Assignment => Look through the listing below and report every line that contains "pixels".

Records for this task =>
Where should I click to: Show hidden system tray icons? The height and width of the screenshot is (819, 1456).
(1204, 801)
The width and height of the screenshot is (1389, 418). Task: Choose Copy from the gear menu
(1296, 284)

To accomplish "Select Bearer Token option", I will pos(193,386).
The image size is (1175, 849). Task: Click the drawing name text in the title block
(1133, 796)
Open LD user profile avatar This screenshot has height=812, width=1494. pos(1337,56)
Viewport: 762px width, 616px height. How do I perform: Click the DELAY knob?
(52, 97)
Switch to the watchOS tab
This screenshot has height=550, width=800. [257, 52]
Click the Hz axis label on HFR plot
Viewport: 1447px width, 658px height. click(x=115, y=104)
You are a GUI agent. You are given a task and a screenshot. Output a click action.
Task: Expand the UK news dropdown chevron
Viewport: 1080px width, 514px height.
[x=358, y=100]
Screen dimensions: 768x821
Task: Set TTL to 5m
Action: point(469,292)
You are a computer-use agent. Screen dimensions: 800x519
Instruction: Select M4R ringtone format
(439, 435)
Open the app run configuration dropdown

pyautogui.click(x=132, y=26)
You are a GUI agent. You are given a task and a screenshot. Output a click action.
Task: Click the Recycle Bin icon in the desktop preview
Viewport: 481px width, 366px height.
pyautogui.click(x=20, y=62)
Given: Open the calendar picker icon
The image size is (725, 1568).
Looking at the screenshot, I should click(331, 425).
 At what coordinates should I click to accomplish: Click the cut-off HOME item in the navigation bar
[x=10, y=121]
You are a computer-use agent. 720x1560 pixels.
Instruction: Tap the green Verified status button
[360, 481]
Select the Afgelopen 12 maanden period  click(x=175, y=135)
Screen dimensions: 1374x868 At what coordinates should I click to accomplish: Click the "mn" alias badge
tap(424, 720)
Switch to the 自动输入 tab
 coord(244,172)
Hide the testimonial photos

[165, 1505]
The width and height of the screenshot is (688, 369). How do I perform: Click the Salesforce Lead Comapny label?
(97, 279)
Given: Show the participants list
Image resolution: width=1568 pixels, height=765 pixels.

Result for this exercise =>
You are a computer-use agent. 720x1560 pixels.
Image resolution: width=1568 pixels, height=765 pixels.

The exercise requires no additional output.